Saudi Arabia: Thank you, but no thank you!

No one can decide on strategic issues on behalf of the Palestinians.

Sam Bahour


Saudi Crown Prince Mohammed bin Salman

A tremendous amount of news space is being consumed on the U.S.-brokered talks to reach a deal with Saudi Arabia that would include normalizing ties with Israel. Although the talks are about much more than Palestine, it is reported that the U.S. is making the Palestinian issue a key component to reach the real reason the U.S. is in talks with Saudi Arabia which is to reach a mutual security pact and advance Israeli interests in the region.

As Saudi Arabia attempts to assume the unilateral leadership role in the Arab World, it has welcomed the Palestinian issue as a component in the negotiations because it is looking for a save-face measure in front of the Arab and Muslim worlds to normalize with Israel, which seems to be one of the conditions the Biden Administration has placed on Saudi Arabia to be able to reach a historic U.S.- Saudi Arabia deal.

However, if bin Salman’s comments on his recent Fox News interview are any indication, he is oblivious to the state of affairs in Palestine and within the Palestinian struggle for freedom and independence, let alone the last failed 30 years of what was intended to be a five-year interim process. He said he wanted to see “a good life for the Palestinians.” No indication was apparent that he understands that a “good life” for Palestinians means a total end to Israeli military occupation resulting in an independent and sovereign State of Palestine, an end of institutional Israeli discrimination of Palestinian citizens in Israel, and Palestinian refugees permitted to return to their homes. No less than this will bring sustainable peace.

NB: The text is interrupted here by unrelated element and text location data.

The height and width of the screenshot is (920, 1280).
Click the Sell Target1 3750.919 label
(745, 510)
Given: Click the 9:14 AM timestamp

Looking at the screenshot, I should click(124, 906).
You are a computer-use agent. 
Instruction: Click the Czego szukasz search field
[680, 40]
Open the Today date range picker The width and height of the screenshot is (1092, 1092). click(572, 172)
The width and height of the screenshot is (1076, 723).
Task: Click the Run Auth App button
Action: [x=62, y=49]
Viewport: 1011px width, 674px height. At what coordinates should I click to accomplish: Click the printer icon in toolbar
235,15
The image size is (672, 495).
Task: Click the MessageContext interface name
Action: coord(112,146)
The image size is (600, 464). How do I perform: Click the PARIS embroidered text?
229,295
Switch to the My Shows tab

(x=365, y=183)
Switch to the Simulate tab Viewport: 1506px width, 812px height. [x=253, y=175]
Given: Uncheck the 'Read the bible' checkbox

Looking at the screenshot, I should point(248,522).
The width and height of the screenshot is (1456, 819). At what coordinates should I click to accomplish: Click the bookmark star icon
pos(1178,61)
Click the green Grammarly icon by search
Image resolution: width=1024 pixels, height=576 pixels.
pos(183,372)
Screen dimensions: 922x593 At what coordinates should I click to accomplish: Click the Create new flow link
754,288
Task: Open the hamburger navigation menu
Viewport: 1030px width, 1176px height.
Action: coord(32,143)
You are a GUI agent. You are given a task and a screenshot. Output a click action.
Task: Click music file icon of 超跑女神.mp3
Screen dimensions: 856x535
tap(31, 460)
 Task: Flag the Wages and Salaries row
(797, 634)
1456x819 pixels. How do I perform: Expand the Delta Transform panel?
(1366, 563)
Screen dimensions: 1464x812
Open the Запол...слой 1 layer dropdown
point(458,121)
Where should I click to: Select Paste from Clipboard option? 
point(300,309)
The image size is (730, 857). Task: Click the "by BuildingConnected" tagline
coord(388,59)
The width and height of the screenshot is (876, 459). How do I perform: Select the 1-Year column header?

Palestinian representation is a red-line

While bin Salman negotiates for a Palestinian “good life”, he would benefit from knowing that no one has authorized him to speak on behalf of the Palestinians. With the deep internal divisions in the Palestinian polity, no one has the authority or legitimacy to represent Palestinians today, not even Palestinian President Abbas, on issues as strategic as what is being discussed, yet another interim agreement just like the failed Oslo agreement.